La prima cosa che mi sento di dire ad alta voce è che occorre stare molto attenti a non confondere le capacità logico-deduttive, le abilità cognitive e quelle pratiche con l’intelligenza,  virtù che natura impartisce a sua discrezione, ma dote che l’educatore esperto è in grado di favorire nel suo accrescersi.

La parola intelligenza deriva dal latino intus-legere: andare nel profondo, vedere dentro.

La lettura etimologica del termine ci pone davanti immediatamente il problema con il quale dobbiamo lottare ma anche la soluzione.

 

Il pericolo si chiama: frenesia

Oggi viviamo ad una velocità che supera talvolta anche i limiti consentiti dal buon senso, in cui tutto scorre troppo rapidamente, in cui i fatti e le informazioni passano dallo stomaco all’intestino senza essere digeriti, ossia siamo all’interno di in un contesto meno adatto all’attenzione, all’osservazione calma e profonda, che favorisce appunto la formazione di persone intelligenti.

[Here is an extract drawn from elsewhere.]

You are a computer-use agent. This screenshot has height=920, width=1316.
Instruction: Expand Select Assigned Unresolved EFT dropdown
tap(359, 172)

La risorsa si chiama: interrogativo

Mi capita sempre più spesso di vedere, soprattutto mamme, che si occupano tantissimo, oserei dire troppo dei loro figli: ce li hanno sempre in mente, davanti agli occhi, sono sempre in moto per dar loro tutto quello che possono. Ma ritengo che il compito di noi adulti non sia semplicemente quello di occuparsi di loro, ma sia molto più difficile e faticoso. Dobbiamo a mio dire, tentare di promuovere nei giovani le domande giuste, gli atteggiamenti consapevoli, gli sguardi profondi che formano il cuore e la persona in maniera intelligente, rendendola capace di scegliere e giudicare le cose nel profondo, condizione per essere riconosciuta intelligente.

Direbbe Socrate, che educare non consiste nel trasmettere dei contenuti ma nel buon modo di discorrere: la ricerca del vero non è altro che l’arte di porre domande.

E mi sia consentito chiudere in modo provocatorio: per porre domande di valore, capaci di educare all’intelligenza, bisogna averle e per averle occorre anzitutto coltivare la propria intimità. Non è mai finito il tempo della formazione e mai è troppo tardi per iniziare!